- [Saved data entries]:
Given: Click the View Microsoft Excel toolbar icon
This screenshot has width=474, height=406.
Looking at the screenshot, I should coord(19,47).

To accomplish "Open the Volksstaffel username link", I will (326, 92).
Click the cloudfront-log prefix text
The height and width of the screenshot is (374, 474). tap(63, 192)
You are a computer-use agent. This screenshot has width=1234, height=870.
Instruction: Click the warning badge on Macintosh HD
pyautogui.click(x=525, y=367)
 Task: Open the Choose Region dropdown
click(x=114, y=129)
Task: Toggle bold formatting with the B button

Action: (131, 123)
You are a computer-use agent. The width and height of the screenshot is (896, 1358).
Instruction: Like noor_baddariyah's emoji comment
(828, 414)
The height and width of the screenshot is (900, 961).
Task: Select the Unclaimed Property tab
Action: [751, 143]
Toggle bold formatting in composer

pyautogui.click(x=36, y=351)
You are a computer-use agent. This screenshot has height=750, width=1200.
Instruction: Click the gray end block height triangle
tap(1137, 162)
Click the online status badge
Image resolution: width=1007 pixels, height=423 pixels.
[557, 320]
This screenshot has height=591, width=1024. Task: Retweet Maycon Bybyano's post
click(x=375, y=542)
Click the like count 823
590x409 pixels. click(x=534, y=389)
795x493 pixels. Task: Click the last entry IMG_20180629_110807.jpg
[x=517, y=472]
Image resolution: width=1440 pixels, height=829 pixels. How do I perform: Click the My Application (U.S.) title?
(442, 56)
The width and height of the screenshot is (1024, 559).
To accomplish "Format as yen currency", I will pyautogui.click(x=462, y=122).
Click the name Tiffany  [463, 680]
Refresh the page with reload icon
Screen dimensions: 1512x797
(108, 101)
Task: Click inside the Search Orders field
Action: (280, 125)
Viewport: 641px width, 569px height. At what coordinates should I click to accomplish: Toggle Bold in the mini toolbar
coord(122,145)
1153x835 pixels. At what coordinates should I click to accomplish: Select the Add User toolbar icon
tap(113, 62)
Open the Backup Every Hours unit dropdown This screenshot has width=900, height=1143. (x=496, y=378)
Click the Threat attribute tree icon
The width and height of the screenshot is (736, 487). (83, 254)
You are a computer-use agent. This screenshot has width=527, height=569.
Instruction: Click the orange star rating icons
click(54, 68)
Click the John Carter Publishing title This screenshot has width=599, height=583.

- [WORK ITEM]:
Write out exactly the lines between the start of the entries and the line containing "You are a computer-use agent. The", including that line and the first one.

- [TASK RESULT]:
Given: Click the View Microsoft Excel toolbar icon
This screenshot has width=474, height=406.
Looking at the screenshot, I should coord(19,47).

To accomplish "Open the Volksstaffel username link", I will (326, 92).
Click the cloudfront-log prefix text
The height and width of the screenshot is (374, 474). tap(63, 192)
You are a computer-use agent. This screenshot has width=1234, height=870.
Instruction: Click the warning badge on Macintosh HD
pyautogui.click(x=525, y=367)
 Task: Open the Choose Region dropdown
click(x=114, y=129)
Task: Toggle bold formatting with the B button

Action: (131, 123)
You are a computer-use agent. The width and height of the screenshot is (896, 1358).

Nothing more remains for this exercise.